The thing is, I actually presented a webinar yesterday, and it wasn’t at all in this vein! You see, HAN isn’t trying to sell the hospice community anything. We are just trying to get as much good information out there about Hospice Advocacy as we can. To that end, I gave a webinar to a multi-site hospice program yesterday that updated them on the state of hospice public policy, and identified some concrete things they could do to engage their Members of Congress in the process of affecting change on those policy issues. We even identified the key Members of Congress served by that particular hospice program to give them the tools they needed to make the biggest impact for the hospice community.

You may not know this, but we are happy to do customized webinars for any hospice that requests them. If you want us to present at your all-staff meetings about the hospice policy/advocacy landscape, we’re there. Same goes for site directors, leadership teams, or even your Board of Directors. We even have the software to run it- at no cost to you. You see, an informed hospice community is one that’s willing to take action when it’s needed most, and so that’s what we strive to achieve. If you want more information, you can email me at akudner [at] nhpco [dot] org. I’ll be happy to talk to you about how we can help.

Plus, we won’t try to sell you a timeshare in the Florida swamps. We promise.

A Hospitalist’s Take on EOL Discussions

When a patient is in a hospital receiving treatment for a life-limiting illness, whose responsibility is it to discuss end of life care options with the patient? The radiologist? Oncologist? Hospitalist?

In a recent article in The Atlantic, hospitalist Ricardo Nuila, MD, reflects on just this question. As the coordinator of his patient’s care, Nuila discusses that he never quite “connected the dots” in terms of what Pedro’s treatment meant regarding life expectancy.

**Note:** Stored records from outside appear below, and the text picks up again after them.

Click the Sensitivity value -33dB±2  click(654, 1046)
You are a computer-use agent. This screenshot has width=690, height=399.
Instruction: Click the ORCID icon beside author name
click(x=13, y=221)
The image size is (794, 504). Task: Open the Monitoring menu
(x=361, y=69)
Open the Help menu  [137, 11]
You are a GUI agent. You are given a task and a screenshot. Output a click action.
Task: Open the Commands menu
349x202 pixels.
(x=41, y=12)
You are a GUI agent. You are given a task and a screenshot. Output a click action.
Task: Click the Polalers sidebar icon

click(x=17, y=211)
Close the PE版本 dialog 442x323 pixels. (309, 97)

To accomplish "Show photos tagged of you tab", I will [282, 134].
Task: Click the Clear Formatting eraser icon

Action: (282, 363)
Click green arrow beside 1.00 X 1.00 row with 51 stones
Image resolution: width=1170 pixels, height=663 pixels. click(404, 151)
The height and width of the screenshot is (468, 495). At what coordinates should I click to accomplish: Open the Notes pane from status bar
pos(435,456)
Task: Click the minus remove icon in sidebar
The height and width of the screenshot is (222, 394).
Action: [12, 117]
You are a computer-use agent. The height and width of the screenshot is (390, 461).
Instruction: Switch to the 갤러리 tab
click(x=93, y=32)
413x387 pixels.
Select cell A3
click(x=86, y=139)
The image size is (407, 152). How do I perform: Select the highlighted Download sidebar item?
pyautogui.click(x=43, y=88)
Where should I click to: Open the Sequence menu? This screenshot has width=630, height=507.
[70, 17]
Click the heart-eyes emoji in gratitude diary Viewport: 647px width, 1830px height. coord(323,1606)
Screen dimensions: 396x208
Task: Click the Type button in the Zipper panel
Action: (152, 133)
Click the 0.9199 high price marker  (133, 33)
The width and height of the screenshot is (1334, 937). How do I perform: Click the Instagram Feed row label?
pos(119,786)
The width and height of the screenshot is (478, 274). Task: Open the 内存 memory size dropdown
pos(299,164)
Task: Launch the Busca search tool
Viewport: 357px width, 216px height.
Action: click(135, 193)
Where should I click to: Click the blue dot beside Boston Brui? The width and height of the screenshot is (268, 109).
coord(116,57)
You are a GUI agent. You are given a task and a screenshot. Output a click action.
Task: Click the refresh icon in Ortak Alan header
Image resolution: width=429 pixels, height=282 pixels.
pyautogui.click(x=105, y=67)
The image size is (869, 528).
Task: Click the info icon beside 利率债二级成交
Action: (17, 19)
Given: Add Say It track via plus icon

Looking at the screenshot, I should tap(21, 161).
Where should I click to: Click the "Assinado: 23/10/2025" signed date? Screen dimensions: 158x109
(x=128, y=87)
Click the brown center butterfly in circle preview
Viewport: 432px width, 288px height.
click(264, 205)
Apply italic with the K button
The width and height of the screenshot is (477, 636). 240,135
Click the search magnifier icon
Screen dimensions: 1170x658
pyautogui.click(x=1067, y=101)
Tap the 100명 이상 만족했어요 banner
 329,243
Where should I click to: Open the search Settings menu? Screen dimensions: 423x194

By not telling him clearly what the progression of his cancer meant, had I inched him toward a hospitalized death, one that involved shocking his heart if it stopped and pureed food and waking him up every four hours for vital signs?

But Nuila has hope that the new advance care planning codes, allowing medical professionals to bill for time for advance care planning conversations with patients. He argues that the new reimbursement codes will not simply incentivize medical professionals to have care planning discussions with their patients, but assign responsibility over these conversations.

Photo: Philippe Wojazer / Reuters

Now I don’t want this to be a book report; I encourage you to read the full article online. But let’s go back to the beginning of this article. Nuila discusses a team of healthcare providers was treating Pedro’s condition. What if care planning discussions themselves followed a team-based approach as well? One that developed a care plan documenting the patient’s goals, values, and preferences? That’s precisely what The Care Planning Act (S. 1549) sets out to do. If a team of specialists is expected to care for an individual’s illness, why not have a team of professionals with different perspectives help a patient sort through treatment options, risks and rewards, and develop their personal care plan? The advance care planning codes are a great start to reimbursing medical professionals for these conversations, but let’s not stop there. Let’s see a collaborative approach among medical professionals not just treating an illness, but one that openly discusses the care options available to the patient as well.